## Exercise objective
Write out the records below once more, exactly and completely.

[The data Boundary: Start]

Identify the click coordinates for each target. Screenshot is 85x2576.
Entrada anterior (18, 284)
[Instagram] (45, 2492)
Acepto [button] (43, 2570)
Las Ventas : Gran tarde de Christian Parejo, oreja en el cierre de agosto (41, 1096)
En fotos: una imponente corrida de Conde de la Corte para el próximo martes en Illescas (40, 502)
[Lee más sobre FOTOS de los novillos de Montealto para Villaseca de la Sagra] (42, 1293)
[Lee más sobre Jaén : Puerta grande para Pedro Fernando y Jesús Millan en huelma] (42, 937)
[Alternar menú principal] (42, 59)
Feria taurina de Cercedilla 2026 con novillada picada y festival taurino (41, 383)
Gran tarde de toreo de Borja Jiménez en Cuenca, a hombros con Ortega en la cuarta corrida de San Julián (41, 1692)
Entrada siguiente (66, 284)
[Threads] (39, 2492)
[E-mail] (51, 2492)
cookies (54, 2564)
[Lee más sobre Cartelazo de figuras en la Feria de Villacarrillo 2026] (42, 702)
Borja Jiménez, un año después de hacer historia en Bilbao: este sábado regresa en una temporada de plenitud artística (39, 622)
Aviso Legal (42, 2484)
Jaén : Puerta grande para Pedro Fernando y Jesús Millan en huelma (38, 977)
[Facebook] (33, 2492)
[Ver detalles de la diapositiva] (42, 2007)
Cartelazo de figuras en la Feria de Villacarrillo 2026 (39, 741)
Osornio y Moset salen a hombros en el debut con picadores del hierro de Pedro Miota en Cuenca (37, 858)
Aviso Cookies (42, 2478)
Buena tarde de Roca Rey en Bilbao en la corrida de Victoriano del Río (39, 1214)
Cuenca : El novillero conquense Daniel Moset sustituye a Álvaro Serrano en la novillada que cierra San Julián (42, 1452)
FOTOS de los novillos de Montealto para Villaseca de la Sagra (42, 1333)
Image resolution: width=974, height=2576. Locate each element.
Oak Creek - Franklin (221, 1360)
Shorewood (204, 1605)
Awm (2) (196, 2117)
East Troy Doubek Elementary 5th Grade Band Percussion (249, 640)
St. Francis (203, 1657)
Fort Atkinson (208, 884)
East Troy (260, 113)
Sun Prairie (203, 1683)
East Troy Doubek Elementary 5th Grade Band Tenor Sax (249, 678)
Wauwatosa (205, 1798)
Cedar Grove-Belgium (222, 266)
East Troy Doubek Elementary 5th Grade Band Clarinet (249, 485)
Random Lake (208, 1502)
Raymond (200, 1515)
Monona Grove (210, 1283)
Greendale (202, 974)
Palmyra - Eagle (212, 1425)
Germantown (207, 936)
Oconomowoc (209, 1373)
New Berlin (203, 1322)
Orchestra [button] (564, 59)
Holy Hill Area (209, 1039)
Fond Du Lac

[The data Boundary: End]

## Answer section
Identify the click coordinates for each target. Screenshot is 85x2576.
Entrada anterior (18, 284)
[Instagram] (45, 2492)
Acepto [button] (43, 2570)
Las Ventas : Gran tarde de Christian Parejo, oreja en el cierre de agosto (41, 1096)
En fotos: una imponente corrida de Conde de la Corte para el próximo martes en Illescas (40, 502)
[Lee más sobre FOTOS de los novillos de Montealto para Villaseca de la Sagra] (42, 1293)
[Lee más sobre Jaén : Puerta grande para Pedro Fernando y Jesús Millan en huelma] (42, 937)
[Alternar menú principal] (42, 59)
Feria taurina de Cercedilla 2026 con novillada picada y festival taurino (41, 383)
Gran tarde de toreo de Borja Jiménez en Cuenca, a hombros con Ortega en la cuarta corrida de San Julián (41, 1692)
Entrada siguiente (66, 284)
[Threads] (39, 2492)
[E-mail] (51, 2492)
cookies (54, 2564)
[Lee más sobre Cartelazo de figuras en la Feria de Villacarrillo 2026] (42, 702)
Borja Jiménez, un año después de hacer historia en Bilbao: este sábado regresa en una temporada de plenitud artística (39, 622)
Aviso Legal (42, 2484)
Jaén : Puerta grande para Pedro Fernando y Jesús Millan en huelma (38, 977)
[Facebook] (33, 2492)
[Ver detalles de la diapositiva] (42, 2007)
Cartelazo de figuras en la Feria de Villacarrillo 2026 (39, 741)
Osornio y Moset salen a hombros en el debut con picadores del hierro de Pedro Miota en Cuenca (37, 858)
Aviso Cookies (42, 2478)
Buena tarde de Roca Rey en Bilbao en la corrida de Victoriano del Río (39, 1214)
Cuenca : El novillero conquense Daniel Moset sustituye a Álvaro Serrano en la novillada que cierra San Julián (42, 1452)
FOTOS de los novillos de Montealto para Villaseca de la Sagra (42, 1333)
Image resolution: width=974, height=2576. Locate each element.
Oak Creek - Franklin (221, 1360)
Shorewood (204, 1605)
Awm (2) (196, 2117)
East Troy Doubek Elementary 5th Grade Band Percussion (249, 640)
St. Francis (203, 1657)
Fort Atkinson (208, 884)
East Troy (260, 113)
Sun Prairie (203, 1683)
East Troy Doubek Elementary 5th Grade Band Tenor Sax (249, 678)
Wauwatosa (205, 1798)
Cedar Grove-Belgium (222, 266)
East Troy Doubek Elementary 5th Grade Band Clarinet (249, 485)
Random Lake (208, 1502)
Raymond (200, 1515)
Monona Grove (210, 1283)
Greendale (202, 974)
Palmyra - Eagle (212, 1425)
Germantown (207, 936)
Oconomowoc (209, 1373)
New Berlin (203, 1322)
Orchestra [button] (564, 59)
Holy Hill Area (209, 1039)
Fond Du Lac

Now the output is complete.